Revision Notes/Unit 12 — Video Understanding/Video Architectures — 3D CNNs, Two-Stream, SlowFast, ViViT, TimeSformer/Story

Video Architectures — 3D CNNs, Two-Stream, SlowFast, ViViT, TimeSformer

NotesStory

Unit 12 — Video Understanding

Time Comes Alive

For thirteen units, your professor has been showing you how to extract meaning from a single frozen rectangle of pixels. But the world doesn't hold still. A person walking is not the same thing as a person standing. A glass falling is not the same thing as a glass resting. Time is the missing dimension — and every model you've learned so far is blind to it.

A video is just a stack of images, sure. But that's like saying a sentence is just a stack of letters — technically true and completely missing the point. Video understanding is the question: how do you teach a network to see motion, sequence, and intent?

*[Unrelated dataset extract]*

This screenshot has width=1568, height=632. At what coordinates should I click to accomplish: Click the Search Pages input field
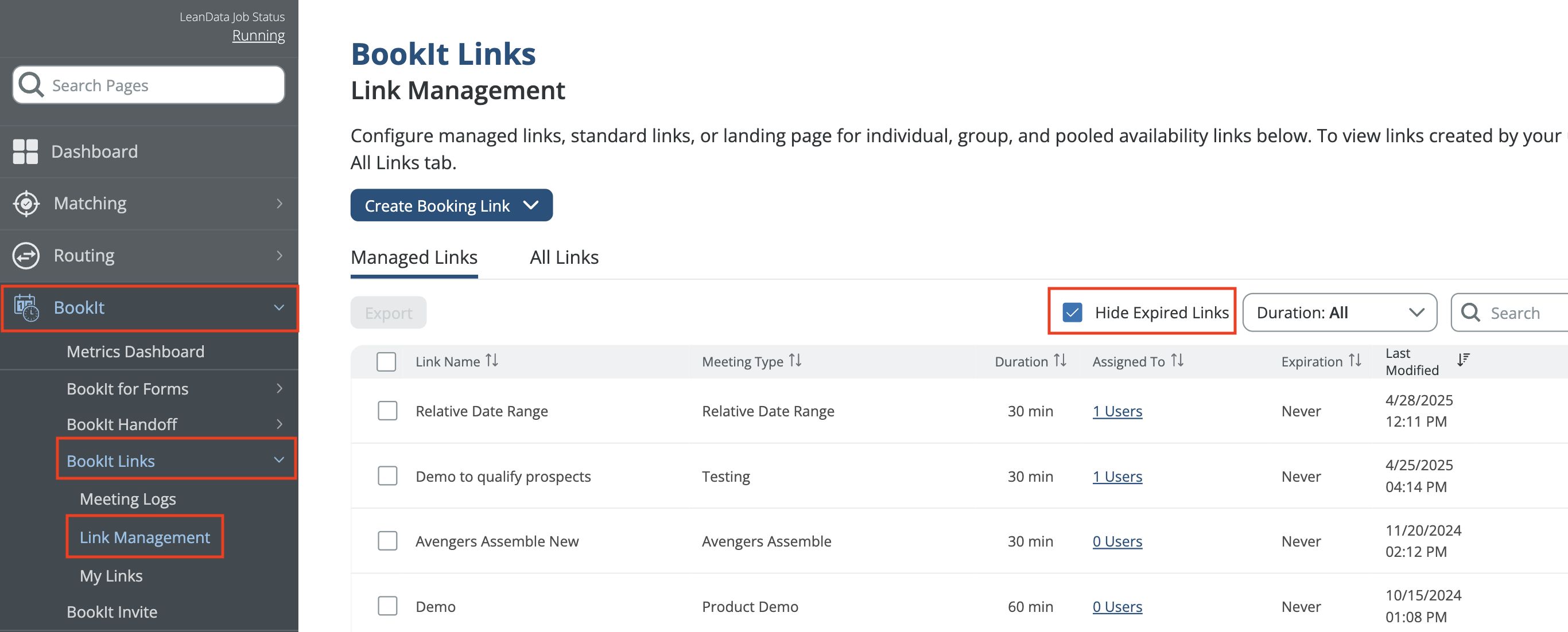pos(149,85)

The unit splits cleanly into two halves, and you should treat them as separate exam topics:

Part 1: what tasks exist in video understanding (and what datasets we use).
Part 2: what architectures solve them.

Part 1 — The landscape of video tasks

Where videos come from

Two axes — *edited vs unedited*, and *first-person (ego) vs third-person*:

Edited, third-person: movies, sports, HowTo videos.
Unedited, third-person: mobile recordings, livestreaming.
First-person (ego): VLOGs, body-cam footage.

Why does this matter? Methods that work on clean, edited movie clips often crash on shaky first-person GoPro footage. The type of video constrains the architecture.

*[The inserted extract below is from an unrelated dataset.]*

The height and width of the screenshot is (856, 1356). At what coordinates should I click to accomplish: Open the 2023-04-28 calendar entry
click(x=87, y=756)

The dataset chronology — four eras

This slide order matters. The exam may ask you to *place these datasets in chronological order*.

Era 1 — The Golden Years (silhouette-based):

KTH (Laptev, ICCV 2003) — six simple actions on plain backgrounds.
Weizmann (Gorelick, ICCV 2005) — actions as space-time shapes.

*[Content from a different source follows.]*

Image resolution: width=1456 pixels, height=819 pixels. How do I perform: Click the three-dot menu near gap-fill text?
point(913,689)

Lab-grade testbeds before deep learning. Tiny.

Era 2 — Sub-100 classes (the deep-learning warm-up):

HMDB-51 (51 classes) — ICCV 2011.
UCF-101 (101 classes) — 2012.
Something-Something (174 classes) — ICCV 2017.

UCF and HMDB are YouTube/movie clips. Something-Something is special — fine-grained interactions like *"putting something on top of something"* — testing whether models understand physics rather than memorising scene context.

Era 3 — The "ImageNet for videos":

Kinetics (Carreira & Zisserman, CVPR 2017) — 400/600/700 action classes. The answer when somebody asks "is there an ImageNet for videos?" — yes, Kinetics.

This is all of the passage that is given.